The same analysis applied to close the door on stand-alone health reimbursement arrangements (HRAs), with the exception of retiree HRAs. While HRAs that are “integrated with” other coverage that meets the market reforms has been a saving grace for HRAs, the government denied attempts to have “integration” of HRAs with individual market coverage or with individual policies provided under an employer payment plan.
In a somewhat shocking development in 2013, the government further stated that the analysis applied regardless of whether the employer treats the money as pre-tax or post-tax to the employee.
The penalty for noncompliance is steep (generally $100 per day for each violation), so many employers were forced to make difficult decisions, including abandonment of historical practices. The government’s only proffered “solution” was an increase in taxable wages that was not tied to or contingent on obtaining health insurance. The lack of control around this type of increase in wages was simply unpalatable for many employers.
Apparently responding to the extreme criticism, the 21st Century Cures Act, which was recently signed into law by President Obama, attempts a solution for certain eligible small employers with less than 50 full-time employees. Effective January 1, 2017, these employers will be allowed to offer a new, special HRA arrangement, called a qualified small employer health reimbursement arrangement (QSEHRA).
In order to qualify as a QSEHRA, the arrangement must:
- Be provided on the same terms to all eligible employees of the eligible employer;
- Be funded solely by an eligible employer (i.e., no salary reduction contributions);
- Mandate provision of “proof of coverage” before the payment or reimbursement of benefits;
- Limit the amount of payments and reimbursements for any year to no more than $4,950 ($10,000 in the case of an arrangement that covers family members of the employee); and
- No later than 90 days before the beginning of a year in which the arrangement will be adopted, issue a specific written notice to all eligible employees.
A few notes:
- The limit set forth in prong (4.) above will be adjusted for inflation.

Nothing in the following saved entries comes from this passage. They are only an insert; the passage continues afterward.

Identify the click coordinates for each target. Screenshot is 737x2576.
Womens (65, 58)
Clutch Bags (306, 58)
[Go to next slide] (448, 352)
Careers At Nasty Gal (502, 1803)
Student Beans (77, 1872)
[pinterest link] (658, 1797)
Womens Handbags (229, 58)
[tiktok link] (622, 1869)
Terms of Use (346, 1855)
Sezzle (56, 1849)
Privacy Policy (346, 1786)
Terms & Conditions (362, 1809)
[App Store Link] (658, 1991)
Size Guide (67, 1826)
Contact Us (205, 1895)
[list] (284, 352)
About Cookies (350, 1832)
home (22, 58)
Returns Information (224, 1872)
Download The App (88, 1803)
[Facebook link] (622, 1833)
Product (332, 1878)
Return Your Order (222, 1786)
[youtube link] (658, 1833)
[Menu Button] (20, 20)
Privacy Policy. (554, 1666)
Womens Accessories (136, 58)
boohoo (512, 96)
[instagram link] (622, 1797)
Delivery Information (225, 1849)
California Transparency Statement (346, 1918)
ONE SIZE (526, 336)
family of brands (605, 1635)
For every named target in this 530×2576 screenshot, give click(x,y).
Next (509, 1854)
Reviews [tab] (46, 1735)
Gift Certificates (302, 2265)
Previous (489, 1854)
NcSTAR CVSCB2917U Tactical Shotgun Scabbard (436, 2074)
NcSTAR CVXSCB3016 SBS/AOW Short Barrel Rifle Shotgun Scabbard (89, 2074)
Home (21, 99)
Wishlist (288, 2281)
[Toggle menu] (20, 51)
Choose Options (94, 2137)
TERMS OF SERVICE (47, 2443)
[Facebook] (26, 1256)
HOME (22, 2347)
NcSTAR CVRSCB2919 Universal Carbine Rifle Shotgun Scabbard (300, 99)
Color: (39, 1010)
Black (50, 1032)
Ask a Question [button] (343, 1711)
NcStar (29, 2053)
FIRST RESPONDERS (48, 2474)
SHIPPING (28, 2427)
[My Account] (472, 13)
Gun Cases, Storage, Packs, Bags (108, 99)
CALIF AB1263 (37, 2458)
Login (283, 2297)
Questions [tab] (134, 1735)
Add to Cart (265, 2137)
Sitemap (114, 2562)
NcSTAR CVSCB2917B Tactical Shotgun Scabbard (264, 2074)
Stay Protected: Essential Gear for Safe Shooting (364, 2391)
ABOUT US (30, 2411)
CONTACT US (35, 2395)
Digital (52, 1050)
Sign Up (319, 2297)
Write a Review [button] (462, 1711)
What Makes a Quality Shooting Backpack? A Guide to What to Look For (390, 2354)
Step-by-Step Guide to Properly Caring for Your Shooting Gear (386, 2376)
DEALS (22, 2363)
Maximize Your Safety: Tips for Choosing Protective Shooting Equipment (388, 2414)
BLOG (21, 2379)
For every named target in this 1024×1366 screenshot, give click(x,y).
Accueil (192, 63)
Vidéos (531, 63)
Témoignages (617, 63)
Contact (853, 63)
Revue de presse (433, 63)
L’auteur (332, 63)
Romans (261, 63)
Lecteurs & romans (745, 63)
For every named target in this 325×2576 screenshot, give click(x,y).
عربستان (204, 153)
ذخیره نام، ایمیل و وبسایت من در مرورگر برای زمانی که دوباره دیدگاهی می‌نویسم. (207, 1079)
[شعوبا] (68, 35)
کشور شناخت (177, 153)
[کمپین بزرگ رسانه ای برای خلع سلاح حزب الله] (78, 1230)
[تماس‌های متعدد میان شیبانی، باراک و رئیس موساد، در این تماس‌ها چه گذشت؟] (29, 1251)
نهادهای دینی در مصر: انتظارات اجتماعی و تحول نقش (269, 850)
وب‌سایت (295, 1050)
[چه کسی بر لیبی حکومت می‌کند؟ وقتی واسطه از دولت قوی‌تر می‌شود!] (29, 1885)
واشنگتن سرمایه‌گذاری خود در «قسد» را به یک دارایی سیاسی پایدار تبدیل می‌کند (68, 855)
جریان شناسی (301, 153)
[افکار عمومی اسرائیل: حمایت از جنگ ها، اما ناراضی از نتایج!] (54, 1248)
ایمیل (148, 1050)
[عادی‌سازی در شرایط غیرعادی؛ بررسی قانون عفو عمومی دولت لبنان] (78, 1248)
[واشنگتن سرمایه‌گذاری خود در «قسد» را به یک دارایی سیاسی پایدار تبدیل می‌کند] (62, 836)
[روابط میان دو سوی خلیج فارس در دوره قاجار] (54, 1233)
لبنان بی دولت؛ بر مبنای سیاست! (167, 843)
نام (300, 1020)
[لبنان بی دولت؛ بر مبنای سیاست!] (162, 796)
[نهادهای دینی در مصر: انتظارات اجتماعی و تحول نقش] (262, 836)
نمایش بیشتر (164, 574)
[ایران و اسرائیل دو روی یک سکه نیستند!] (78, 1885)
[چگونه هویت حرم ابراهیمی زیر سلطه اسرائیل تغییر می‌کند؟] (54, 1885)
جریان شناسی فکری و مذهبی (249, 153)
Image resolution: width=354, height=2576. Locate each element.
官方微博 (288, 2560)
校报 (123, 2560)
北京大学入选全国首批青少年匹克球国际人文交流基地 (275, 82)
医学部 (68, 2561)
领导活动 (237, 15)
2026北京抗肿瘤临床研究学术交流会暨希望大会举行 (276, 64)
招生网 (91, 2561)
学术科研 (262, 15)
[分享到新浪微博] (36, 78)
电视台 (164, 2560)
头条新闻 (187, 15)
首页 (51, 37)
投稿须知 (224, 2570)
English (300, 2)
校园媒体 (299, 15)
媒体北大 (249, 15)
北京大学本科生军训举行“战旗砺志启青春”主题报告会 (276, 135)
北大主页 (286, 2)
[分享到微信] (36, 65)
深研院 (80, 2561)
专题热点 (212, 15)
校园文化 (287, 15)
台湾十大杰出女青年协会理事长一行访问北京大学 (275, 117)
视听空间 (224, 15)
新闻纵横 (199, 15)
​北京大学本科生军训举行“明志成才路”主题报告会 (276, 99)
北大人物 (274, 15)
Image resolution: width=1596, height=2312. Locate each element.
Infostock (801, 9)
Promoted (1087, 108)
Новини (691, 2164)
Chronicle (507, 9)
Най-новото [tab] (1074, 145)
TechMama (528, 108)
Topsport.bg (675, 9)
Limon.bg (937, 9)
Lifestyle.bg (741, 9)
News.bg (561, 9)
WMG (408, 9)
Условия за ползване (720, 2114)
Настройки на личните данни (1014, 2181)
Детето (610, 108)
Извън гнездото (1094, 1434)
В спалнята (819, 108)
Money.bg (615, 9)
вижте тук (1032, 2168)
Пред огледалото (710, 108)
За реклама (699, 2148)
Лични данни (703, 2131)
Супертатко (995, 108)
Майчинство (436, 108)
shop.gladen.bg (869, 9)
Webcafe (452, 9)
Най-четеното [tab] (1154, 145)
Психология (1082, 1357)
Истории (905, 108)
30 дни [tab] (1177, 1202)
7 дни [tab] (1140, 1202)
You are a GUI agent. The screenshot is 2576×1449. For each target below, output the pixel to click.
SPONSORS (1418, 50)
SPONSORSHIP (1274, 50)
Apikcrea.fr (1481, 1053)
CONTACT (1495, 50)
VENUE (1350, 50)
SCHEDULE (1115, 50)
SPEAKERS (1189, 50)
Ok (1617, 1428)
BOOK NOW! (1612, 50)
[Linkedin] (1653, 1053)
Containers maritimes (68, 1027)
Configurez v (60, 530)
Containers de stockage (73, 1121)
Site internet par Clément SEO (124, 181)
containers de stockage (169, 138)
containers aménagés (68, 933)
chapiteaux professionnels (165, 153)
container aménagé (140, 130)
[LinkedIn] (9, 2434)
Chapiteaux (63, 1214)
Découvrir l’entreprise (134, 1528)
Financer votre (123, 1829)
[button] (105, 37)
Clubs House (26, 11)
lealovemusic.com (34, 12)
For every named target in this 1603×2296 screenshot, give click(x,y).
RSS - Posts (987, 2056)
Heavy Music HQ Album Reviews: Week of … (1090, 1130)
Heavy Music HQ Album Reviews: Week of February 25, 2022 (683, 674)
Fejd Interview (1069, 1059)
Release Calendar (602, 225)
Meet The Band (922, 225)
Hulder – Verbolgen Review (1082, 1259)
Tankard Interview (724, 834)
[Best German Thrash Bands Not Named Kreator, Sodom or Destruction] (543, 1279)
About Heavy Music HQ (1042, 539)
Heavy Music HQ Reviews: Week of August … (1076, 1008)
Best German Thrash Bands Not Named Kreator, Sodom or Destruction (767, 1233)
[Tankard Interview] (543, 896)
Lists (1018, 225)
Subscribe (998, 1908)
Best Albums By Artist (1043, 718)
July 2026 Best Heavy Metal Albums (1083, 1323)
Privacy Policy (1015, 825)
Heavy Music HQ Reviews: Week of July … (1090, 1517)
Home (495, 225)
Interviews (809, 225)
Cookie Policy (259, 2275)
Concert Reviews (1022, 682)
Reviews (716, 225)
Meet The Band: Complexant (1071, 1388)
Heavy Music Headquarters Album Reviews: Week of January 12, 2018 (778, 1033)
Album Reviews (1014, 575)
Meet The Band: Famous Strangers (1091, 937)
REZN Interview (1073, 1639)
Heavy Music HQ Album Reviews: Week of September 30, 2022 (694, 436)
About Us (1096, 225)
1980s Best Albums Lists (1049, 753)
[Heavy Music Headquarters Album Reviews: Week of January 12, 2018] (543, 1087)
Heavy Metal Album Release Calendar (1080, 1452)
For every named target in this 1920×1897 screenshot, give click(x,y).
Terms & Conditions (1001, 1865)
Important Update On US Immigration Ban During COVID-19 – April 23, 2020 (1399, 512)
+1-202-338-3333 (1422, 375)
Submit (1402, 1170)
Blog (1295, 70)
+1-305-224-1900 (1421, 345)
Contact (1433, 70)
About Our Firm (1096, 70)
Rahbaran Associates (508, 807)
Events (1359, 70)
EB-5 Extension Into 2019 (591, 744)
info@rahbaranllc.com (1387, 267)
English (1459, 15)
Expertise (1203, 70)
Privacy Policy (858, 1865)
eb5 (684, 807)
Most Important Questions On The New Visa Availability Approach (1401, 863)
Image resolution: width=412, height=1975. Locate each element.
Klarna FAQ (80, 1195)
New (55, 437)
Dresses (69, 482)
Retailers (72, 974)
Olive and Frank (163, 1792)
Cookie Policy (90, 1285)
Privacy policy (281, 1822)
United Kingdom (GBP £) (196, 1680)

- An arrangement will not fail to be treated as provided on the same terms to each eligible employee merely because benefit amounts are varied based on the price of an insurance policy in the relevant individual health insurance market, which may be based on the age of the employee and eligible family members and/or the number of family members covered.
Employers looking to adopt a QSEHRA should obtain assistance to design the program in compliance with the new rules and timely draft and circulate the required notice.